I stop listening there. This isn’t a humanitarian award. It’s simply another middle school popularity contest. Imagine my complete lack of surprise when the great philanthropist turns out to be a skinny, long-haired blond, middle-class white girl who fits every cliché of “the popular girl” I can recall. At least she doesn’t speak, so I can continue to digest my breakfast.

“Honey…just a little longer.”

Thankfully the jazz band starts to play again. It occurs to me I didn’t see anyone in the band stand up as one of the nominees for the humanitarian award. They all get my vote, if only for the service of saving my sanity from these institutional cretins. But band people remain as unpopular as ever. Thank goodness for the constants in the universe.

I’m silent. But I want to scream.

I catch sight of a girl sitting with her friend, quite apart from the rest of the students. She is dowdy, unattractive in any conventional sense. Her friend shares these traits. I can only wonder what is going through their heads. I know what I was thinking when I was in her position, sitting with my only friend in middle school all those years ago. I was thinking, “Please let me out of here.” She is probably thinking the same thing.

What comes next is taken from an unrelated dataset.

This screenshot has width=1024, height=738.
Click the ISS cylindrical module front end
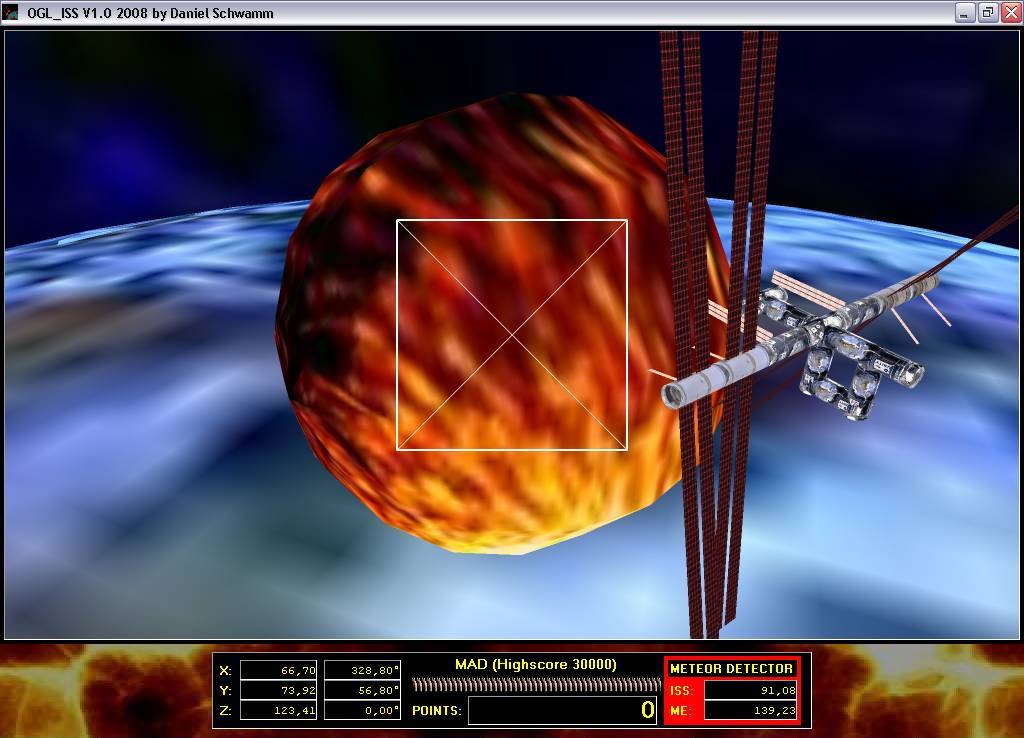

And then the final pathetic PowerPoint presentation. Interviews with all the popular kids, the cute boys, the pretty girls about how much they love the school and will miss it. All this sentiment, and the only thing I can think is that I wish someone had bothered to color correct the footage and normalize the sound so that the A/V dork on his Dell computer would quit messing around with the buttons and calling up menus during the presentation. The poor technique of it all distracts me from the vapid content.

At the end of all this, the teachers lecture us about how great high school will be if the kids only apply themselves, and that high school is what really matters.

I am thinking of Springfield. I am thinking of Columbine. I am thinking of my high school friend who drove himself off a bridge. I am thinking of my high school friend Karen and sticking my fingers down her throat to make her puke up the thirty pills she has swallowed. I am thinking of all the outcasts, in all of the schools, across the country, any of whom on a bad day can fall into mortal despair. I listen to these teachers and their encomiums, and I know they are full of crap.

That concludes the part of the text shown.